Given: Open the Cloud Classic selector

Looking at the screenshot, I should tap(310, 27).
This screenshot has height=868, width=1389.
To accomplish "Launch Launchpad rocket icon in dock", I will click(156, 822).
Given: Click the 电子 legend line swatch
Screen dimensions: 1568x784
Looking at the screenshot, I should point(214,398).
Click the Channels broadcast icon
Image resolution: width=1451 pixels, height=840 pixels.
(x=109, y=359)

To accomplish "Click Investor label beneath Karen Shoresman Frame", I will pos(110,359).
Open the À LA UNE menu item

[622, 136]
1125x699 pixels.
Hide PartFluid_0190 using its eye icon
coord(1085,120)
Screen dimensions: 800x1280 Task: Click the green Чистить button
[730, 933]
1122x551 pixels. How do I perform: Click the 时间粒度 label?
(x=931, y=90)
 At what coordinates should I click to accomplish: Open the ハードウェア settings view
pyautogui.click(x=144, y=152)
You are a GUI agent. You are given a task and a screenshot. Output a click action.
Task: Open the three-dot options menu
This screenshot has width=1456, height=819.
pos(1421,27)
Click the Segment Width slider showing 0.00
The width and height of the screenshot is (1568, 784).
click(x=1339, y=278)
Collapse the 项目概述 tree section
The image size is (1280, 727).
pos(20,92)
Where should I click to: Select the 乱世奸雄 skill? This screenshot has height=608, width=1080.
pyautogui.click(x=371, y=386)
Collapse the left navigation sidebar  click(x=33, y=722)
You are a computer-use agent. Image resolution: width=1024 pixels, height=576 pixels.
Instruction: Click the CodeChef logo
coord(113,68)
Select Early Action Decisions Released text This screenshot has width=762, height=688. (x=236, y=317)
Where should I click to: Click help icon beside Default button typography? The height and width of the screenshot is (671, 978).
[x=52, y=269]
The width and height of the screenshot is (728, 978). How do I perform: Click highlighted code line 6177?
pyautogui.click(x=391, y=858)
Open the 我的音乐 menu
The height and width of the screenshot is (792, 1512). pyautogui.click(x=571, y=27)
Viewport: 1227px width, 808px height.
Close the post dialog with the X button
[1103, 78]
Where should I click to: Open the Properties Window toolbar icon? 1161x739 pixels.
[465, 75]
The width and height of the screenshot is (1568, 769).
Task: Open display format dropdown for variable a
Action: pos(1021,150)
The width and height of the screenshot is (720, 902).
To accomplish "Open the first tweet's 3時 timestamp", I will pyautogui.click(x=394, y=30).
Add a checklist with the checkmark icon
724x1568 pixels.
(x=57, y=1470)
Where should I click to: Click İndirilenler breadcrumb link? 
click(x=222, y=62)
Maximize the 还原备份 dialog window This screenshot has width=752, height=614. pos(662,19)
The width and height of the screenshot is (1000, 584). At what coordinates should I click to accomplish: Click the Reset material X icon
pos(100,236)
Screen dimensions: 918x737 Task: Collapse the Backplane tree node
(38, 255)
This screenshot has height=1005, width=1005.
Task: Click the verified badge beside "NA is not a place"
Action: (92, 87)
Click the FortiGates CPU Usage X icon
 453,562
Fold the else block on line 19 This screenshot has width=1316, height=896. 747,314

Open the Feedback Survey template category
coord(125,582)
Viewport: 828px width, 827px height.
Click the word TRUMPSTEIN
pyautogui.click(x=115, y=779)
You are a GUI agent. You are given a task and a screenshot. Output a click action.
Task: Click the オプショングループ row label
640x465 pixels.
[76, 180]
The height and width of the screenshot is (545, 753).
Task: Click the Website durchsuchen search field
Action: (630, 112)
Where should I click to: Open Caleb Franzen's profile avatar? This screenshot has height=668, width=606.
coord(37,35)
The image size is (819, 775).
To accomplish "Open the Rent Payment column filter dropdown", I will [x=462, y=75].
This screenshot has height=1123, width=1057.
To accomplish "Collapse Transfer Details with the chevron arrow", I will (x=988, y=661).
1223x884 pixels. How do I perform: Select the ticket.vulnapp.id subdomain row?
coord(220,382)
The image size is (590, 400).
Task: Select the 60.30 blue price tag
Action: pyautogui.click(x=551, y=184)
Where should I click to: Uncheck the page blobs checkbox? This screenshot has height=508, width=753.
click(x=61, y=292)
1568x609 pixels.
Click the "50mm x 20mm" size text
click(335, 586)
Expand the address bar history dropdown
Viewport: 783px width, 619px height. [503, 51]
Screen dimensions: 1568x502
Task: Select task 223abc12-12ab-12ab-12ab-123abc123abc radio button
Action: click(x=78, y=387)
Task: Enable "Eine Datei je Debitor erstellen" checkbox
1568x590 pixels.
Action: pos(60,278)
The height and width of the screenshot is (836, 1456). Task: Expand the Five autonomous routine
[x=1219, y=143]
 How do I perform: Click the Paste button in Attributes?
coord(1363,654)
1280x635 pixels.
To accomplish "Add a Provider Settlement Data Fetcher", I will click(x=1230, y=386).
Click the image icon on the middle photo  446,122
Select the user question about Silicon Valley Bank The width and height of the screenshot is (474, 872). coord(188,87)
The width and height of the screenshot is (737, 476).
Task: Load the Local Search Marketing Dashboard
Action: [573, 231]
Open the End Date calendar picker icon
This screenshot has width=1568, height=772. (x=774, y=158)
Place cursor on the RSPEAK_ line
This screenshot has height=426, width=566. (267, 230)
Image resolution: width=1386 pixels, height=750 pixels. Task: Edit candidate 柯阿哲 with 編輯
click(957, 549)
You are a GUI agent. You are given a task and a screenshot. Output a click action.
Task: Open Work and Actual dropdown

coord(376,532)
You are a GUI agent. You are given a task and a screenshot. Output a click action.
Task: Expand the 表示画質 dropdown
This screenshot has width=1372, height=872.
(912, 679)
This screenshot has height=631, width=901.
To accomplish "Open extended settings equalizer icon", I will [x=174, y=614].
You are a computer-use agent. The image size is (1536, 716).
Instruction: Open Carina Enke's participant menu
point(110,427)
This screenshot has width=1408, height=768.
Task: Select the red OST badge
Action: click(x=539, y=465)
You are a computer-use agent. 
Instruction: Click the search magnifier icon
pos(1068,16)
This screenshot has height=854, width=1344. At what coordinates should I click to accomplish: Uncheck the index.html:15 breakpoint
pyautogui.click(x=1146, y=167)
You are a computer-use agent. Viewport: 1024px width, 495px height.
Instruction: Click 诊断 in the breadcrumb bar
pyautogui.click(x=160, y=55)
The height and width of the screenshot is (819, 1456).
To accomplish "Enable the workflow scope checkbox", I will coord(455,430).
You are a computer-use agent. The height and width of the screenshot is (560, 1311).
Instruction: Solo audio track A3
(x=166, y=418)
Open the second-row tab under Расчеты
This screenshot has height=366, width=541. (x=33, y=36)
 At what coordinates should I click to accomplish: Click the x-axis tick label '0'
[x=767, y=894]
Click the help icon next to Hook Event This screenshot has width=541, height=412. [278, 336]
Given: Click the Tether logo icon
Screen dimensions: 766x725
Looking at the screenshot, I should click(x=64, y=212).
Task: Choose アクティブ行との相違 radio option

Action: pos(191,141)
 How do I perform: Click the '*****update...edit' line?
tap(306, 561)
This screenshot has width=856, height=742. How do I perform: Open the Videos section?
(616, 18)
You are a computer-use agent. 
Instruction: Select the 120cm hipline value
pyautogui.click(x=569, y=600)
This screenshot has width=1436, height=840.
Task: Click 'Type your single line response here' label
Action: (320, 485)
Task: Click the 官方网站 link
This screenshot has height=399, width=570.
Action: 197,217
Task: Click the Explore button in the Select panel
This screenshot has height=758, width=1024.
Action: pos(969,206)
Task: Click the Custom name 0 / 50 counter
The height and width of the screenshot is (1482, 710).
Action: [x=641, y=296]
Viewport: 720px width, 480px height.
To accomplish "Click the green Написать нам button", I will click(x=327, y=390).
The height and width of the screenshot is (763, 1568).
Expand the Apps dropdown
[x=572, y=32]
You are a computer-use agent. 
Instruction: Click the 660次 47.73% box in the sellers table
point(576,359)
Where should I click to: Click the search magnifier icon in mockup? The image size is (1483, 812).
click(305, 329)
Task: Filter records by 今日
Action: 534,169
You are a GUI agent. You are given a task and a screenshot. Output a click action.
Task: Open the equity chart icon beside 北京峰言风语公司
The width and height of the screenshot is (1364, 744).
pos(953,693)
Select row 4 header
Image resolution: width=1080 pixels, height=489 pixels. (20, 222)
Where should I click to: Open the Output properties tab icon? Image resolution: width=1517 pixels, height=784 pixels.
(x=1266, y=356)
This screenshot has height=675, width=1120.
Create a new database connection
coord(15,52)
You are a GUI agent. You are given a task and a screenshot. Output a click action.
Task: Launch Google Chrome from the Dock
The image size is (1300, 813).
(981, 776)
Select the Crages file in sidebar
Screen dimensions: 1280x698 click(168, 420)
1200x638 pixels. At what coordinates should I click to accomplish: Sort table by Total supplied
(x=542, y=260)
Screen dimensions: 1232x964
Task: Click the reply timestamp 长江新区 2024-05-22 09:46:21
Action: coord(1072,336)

····················

Stated problem: Which lines of the material above contain the string "settings", matching case exactly? Pick out each one and copy it in full.

Solution for this problem:
 At what coordinates should I click to accomplish: Open the ハードウェア settings view
To accomplish "Open extended settings equalizer icon", I will [x=174, y=614].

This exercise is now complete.